• Listed entries:
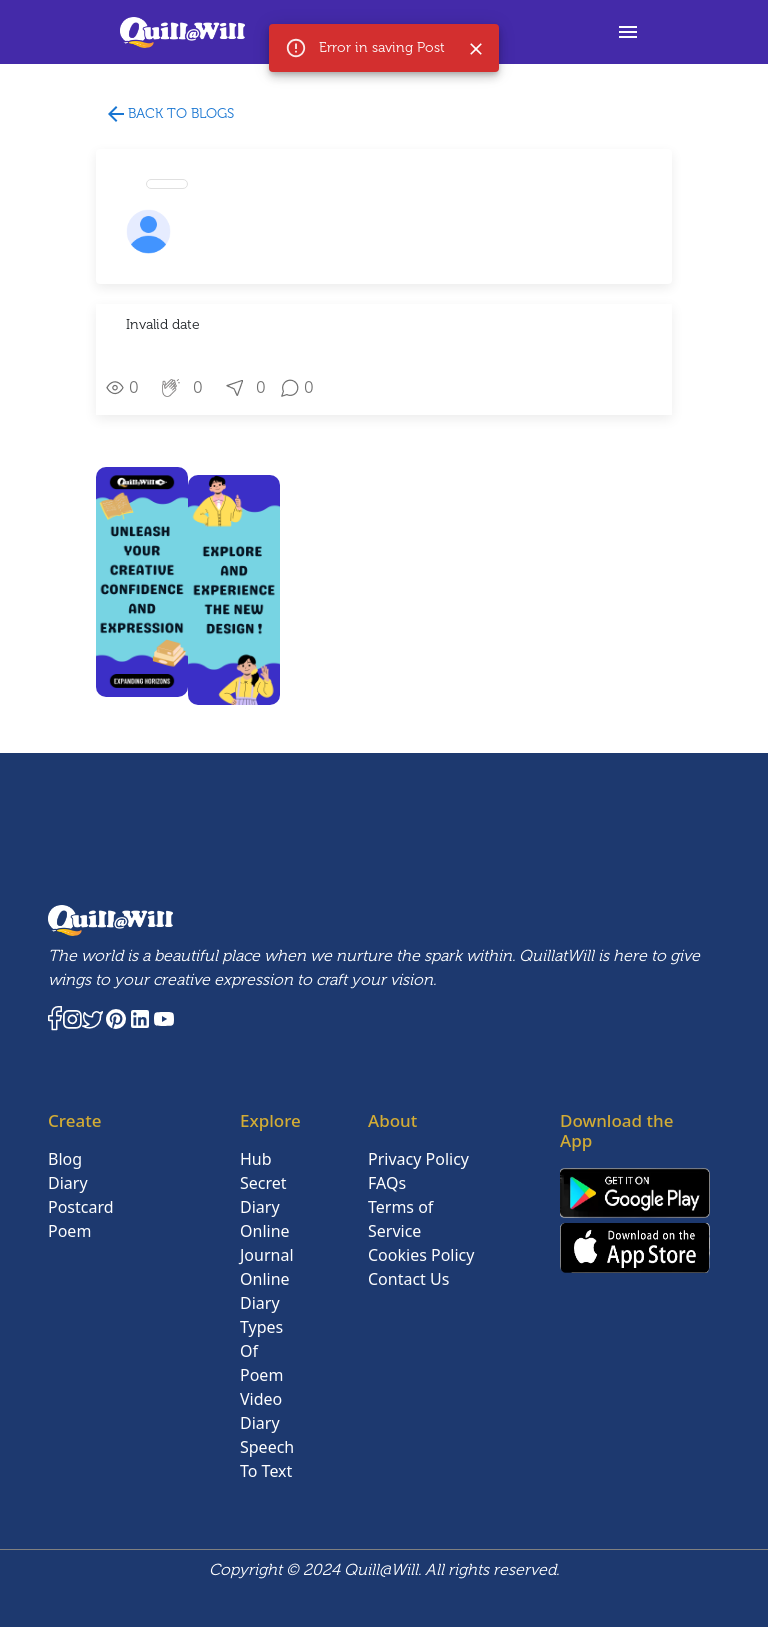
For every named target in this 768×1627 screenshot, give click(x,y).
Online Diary (265, 1291)
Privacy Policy (418, 1159)
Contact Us (408, 1279)
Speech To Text (267, 1459)
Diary (68, 1183)
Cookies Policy (421, 1255)
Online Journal (267, 1243)
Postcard (81, 1207)
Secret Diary (263, 1195)
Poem (69, 1231)
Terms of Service (400, 1219)
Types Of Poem (261, 1351)
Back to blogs (169, 114)
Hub (256, 1159)
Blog (65, 1159)
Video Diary (261, 1411)
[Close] (476, 49)
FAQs (387, 1183)
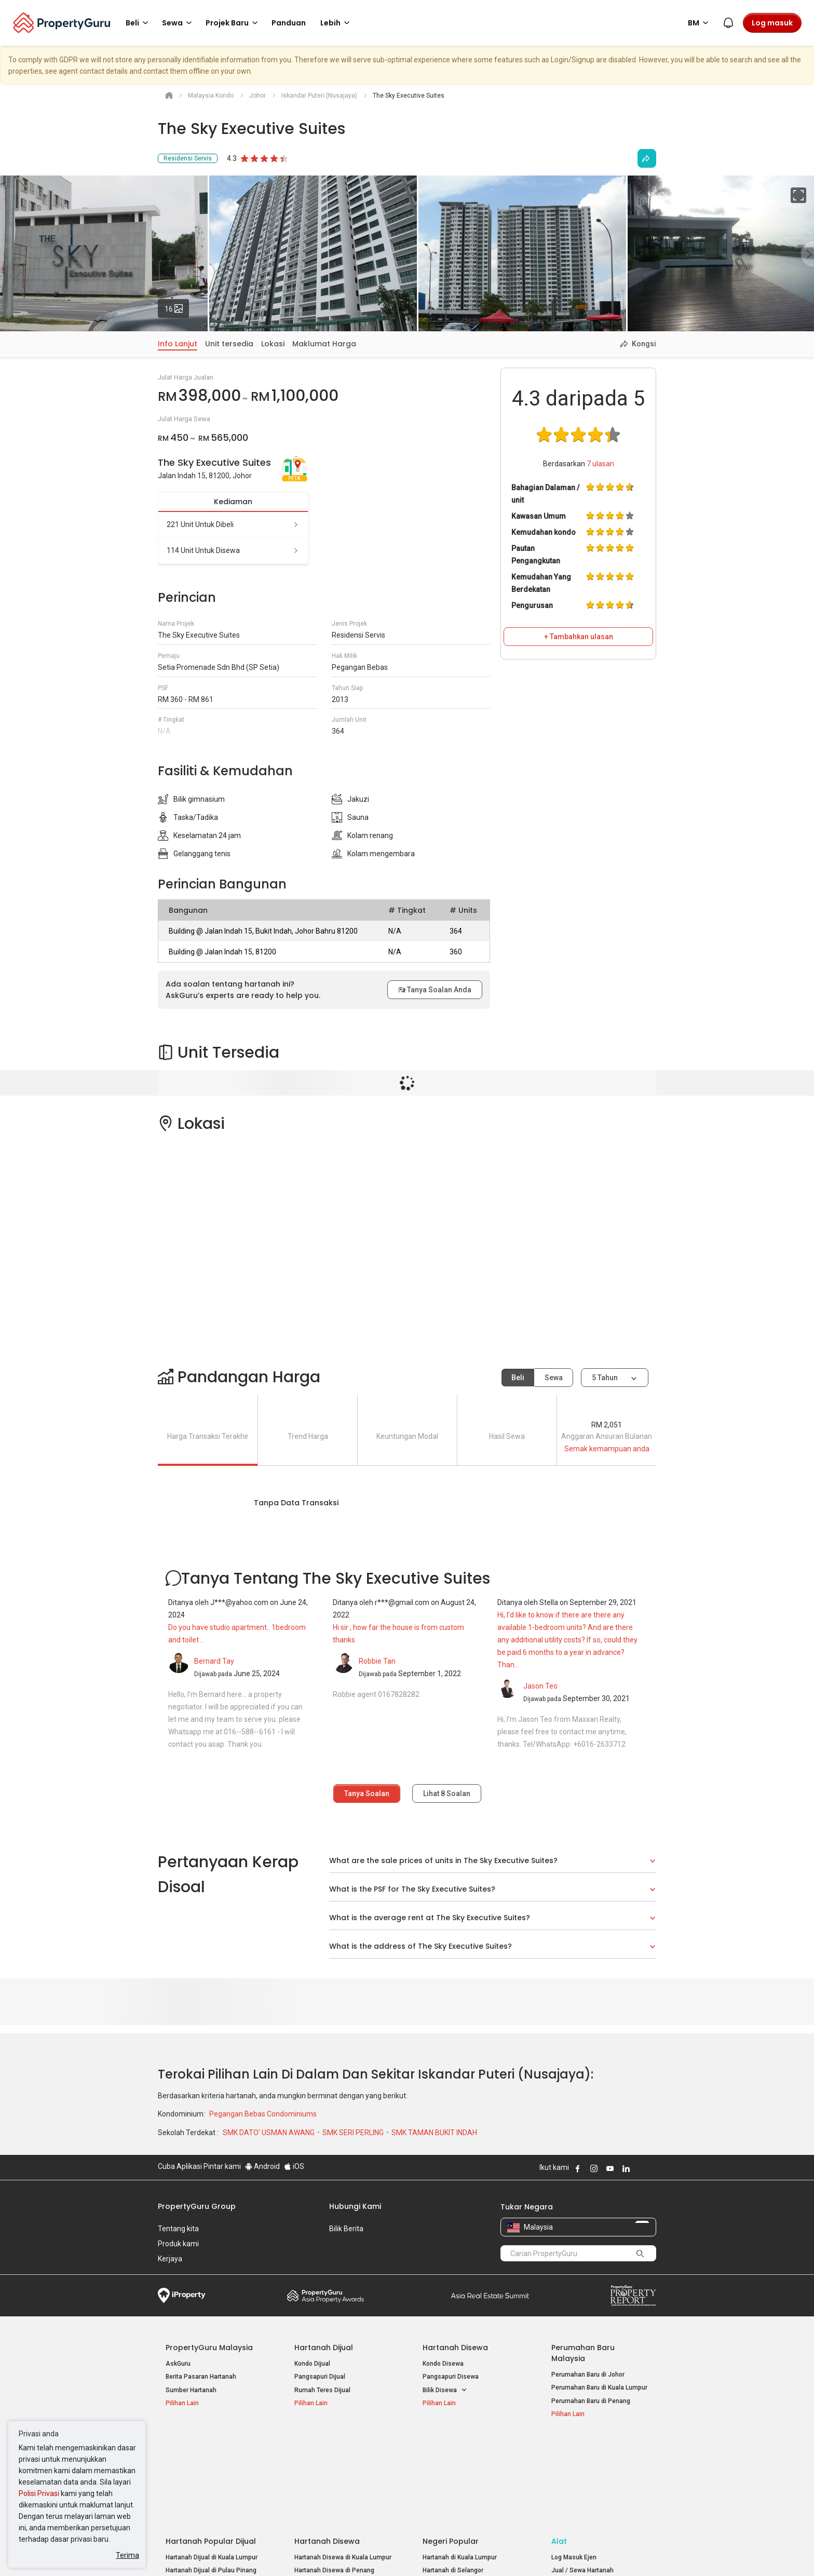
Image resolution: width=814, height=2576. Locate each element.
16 (177, 306)
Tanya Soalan (366, 1793)
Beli (517, 1377)
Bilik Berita (346, 2228)
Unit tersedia (229, 344)
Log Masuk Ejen (573, 2464)
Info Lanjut (177, 344)
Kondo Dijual (312, 2363)
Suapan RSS (569, 2490)
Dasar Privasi (336, 2552)
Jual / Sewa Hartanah (582, 2477)
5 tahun (605, 1377)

• Goal:
Reproduce the listing above word for word and line for line, leaving out the pictures.

• Task result:
For every named target in this 768×1627 screenshot, give click(x,y).
Online Diary (265, 1291)
Privacy Policy (418, 1159)
Contact Us (408, 1279)
Speech To Text (267, 1459)
Diary (68, 1183)
Cookies Policy (421, 1255)
Online Journal (267, 1243)
Postcard (81, 1207)
Secret Diary (263, 1195)
Poem (69, 1231)
Terms of Service (400, 1219)
Types Of Poem (261, 1351)
Back to blogs (169, 114)
Hub (256, 1159)
Blog (65, 1159)
Video Diary (261, 1411)
[Close] (476, 49)
FAQs (387, 1183)
Image resolution: width=814, height=2576. Locate each element.
16 (177, 306)
Tanya Soalan (366, 1793)
Beli (517, 1377)
Bilik Berita (346, 2228)
Unit tersedia (229, 344)
Log Masuk Ejen (573, 2464)
Info Lanjut (177, 344)
Kondo Dijual (312, 2363)
Suapan RSS (569, 2490)
Dasar Privasi (336, 2552)
Jual / Sewa Hartanah (582, 2477)
5 tahun (605, 1377)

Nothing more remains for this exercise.